Overall conclusion for repeated dose toxicity

The data for the read-across analogue substance showed that no effects were observed up to and including the recommended limit values. Therefore, as the available data did not identify any hazard for repeated dose toxicity, Octyl laurate (CAS 5303-24-2) is not considered to be hazardous following repeated exposure.

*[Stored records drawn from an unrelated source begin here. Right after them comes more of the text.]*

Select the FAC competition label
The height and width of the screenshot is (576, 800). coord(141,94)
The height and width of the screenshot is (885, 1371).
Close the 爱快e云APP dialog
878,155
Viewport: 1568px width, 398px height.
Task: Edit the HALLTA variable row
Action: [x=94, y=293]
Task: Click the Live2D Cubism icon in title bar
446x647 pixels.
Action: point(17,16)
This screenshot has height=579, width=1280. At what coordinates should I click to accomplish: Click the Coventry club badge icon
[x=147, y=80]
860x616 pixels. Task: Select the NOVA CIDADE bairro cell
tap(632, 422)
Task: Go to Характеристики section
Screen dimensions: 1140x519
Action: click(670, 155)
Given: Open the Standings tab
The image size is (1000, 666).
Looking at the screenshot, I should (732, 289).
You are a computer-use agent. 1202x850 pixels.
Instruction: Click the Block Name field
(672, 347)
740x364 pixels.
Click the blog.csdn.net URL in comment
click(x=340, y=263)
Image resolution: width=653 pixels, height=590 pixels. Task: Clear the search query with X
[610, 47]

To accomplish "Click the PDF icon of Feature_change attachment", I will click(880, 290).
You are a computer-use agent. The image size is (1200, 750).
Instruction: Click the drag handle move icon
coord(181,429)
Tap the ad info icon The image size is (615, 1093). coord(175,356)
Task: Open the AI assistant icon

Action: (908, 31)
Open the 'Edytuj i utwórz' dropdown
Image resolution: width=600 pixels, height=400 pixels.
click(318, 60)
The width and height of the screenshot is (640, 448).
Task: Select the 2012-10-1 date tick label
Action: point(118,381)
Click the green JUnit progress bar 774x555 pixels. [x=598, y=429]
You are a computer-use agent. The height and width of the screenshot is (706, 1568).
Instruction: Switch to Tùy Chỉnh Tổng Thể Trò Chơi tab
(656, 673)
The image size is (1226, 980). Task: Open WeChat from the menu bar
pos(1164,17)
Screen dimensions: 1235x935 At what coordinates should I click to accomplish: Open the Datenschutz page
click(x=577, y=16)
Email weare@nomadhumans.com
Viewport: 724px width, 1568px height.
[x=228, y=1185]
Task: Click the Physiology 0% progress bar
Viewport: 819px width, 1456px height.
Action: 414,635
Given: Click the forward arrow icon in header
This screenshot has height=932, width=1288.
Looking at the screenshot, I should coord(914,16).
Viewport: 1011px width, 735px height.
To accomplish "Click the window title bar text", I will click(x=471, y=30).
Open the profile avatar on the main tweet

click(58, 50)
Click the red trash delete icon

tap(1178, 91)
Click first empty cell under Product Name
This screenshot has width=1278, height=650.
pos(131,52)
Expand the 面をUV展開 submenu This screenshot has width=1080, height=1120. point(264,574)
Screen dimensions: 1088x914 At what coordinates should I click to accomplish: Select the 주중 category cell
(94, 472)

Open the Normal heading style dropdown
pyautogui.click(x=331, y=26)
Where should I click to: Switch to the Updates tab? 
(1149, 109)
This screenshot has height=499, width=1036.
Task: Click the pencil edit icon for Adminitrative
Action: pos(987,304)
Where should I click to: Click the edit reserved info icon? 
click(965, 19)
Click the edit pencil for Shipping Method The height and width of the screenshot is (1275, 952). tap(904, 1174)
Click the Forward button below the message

Justification for classification or non-classification

According to Article 13 of Regulation (EC) No. 1907/2006 "General Requirements for Generation of Information on Intrinsic Properties of substances", information on intrinsic properties of substances may be generated by means other than tests e.g. from information from structurally related substances (grouping or read-across), provided that conditions set out in Annex XI are met. Annex XI, "General rules for adaptation of this standard testing regime set out in Annexes VII to X” states that “substances whose physicochemical, toxicological and ecotoxicological properties are likely to be similar or follow a regular pattern as a result of structural similarity may be considered as a group, or ‘category’ of substances. This avoids the need to test every substance for every endpoint". Since the analogue concept is applied to Octyl laurate (CAS 5303-24-2), data will be generated from data for reference source substance(s) to avoid unnecessary animal testing. Additionally, once the analogue read-across concept is applied, substances will be classified and labelled on this basis.

Therefore, based on the analogue read-across approach, the available data on repeated dose toxicity do not meet the classification criteria according to Regulation (EC) 1272/2008 and are therefore conclusive but not sufficient for classification.